The Natashas
Page 18
When Béatrice caught sight of the singer’s hand, she thought she saw a cigarette there, burning idly between the woman’s fingers. But when she looked again, it was only slow-rising dust in the spotlight.
4
Jean-Luc got up from his chair, keeping his arm close to his side and the white rose against his thigh. He came up to the stage and extended the white rose towards the blonde singer. He looked up and smiled a set of straight, white teeth. The singer looked into his eyes, and her heart melted like hot candle wax. Jean-Luc stood smiling. Natasha was so happy just then she wanted to say, “I told you so!” But to whom? Who would believe such stories.
As she smiled back at Jean-Luc her cheeks began to hollow. Her skin smelled slightly sour. She reached up to run her fingers over her immaculate chignon, but what she found there was stumps of hair, coarse and chopped. Tears began to accumulate in her eyes. They rolled down her cheeks like rain upon a car door.
Not in front of everyone, please, don’t take it away from me in front of everyone.
5
Lame body, she’ll have to live with, a chorus of women announce.
6
Lame body, she’ll have to live with, Béatrice said quietly to herself in the darkness from behind the stage. She watched the blonde singer grow hollow from the inside.
7
Emmanuelle’s eyes darted sharply up to the blonde singer on stage. She looked immediately over to her father.
“Aw, honey, don’t be jealous …” her father said warmly. “Jean-Luc is just trying to be nice …”
Emmanuelle opened her eyes wide at her father, but could not find the words she wanted to say.
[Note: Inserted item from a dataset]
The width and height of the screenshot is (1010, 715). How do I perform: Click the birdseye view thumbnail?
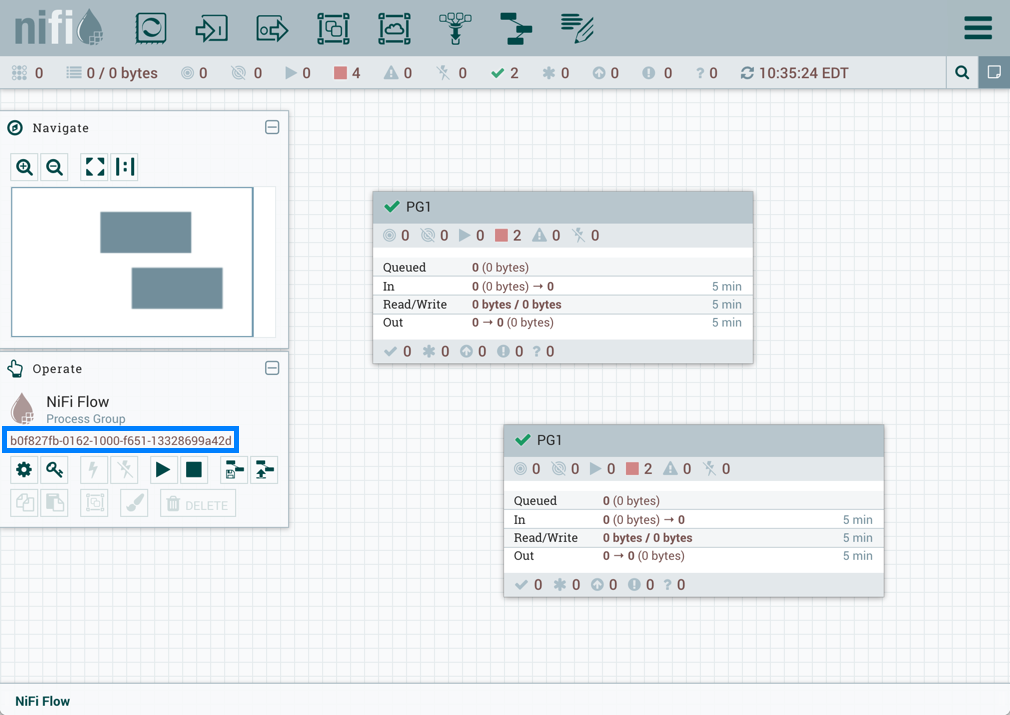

She felt Jean-Luc’s hand on her shoulder and turned around just as he was taking his seat beside her. “Hey, Kitty-kat,” he said to Emmanuelle.
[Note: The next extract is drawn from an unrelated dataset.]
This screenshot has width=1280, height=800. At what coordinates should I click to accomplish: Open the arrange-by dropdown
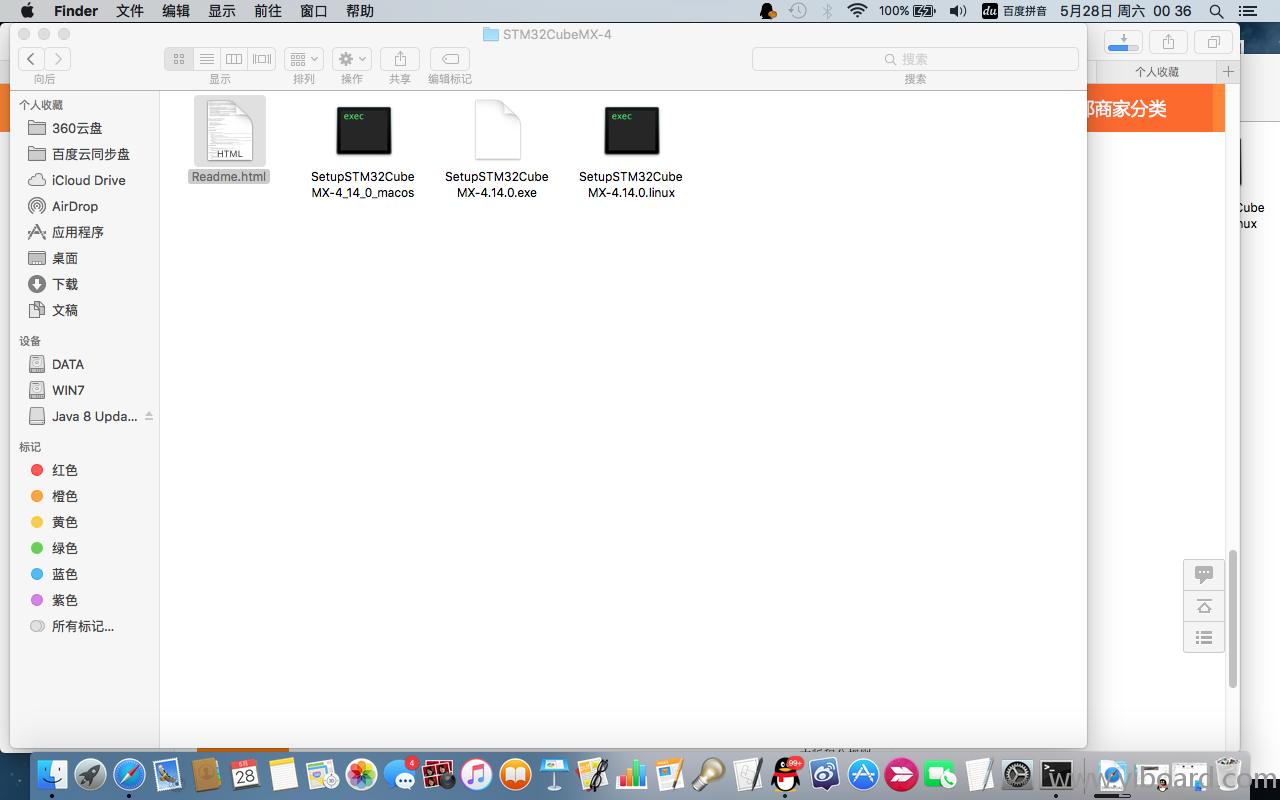pos(303,59)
Emmanuelle shifted away from Jean-Luc.
“What’s the matter …” Jean-Luc said, putting his arm around her.
Emmanuelle flung his arm off her shoulder and darted her eyes to the blonde singer on stage. The father leaned in and said heartily, “You see, son, women are jealous creatures—if you’re gunna give one of them a rose, you might as well buy all of them a rose!” The father turned and winked at Emmanuelle.
Emmanuelle tried to shake her head, but only managed a slight rocking motion.
“Is that why you’re mad at me, Kitty-kat?” Jean-Luc tried to put his arm back around her.
Emmanuelle flung it off again and pointed with her face at the stage.
“Okay, okay, mean kitty! If you want, I’ll get a rose as well …”
Emmanuelle looked at her mother, who right away put her finger to her lips and said, “Shhh … your sister’s singing …”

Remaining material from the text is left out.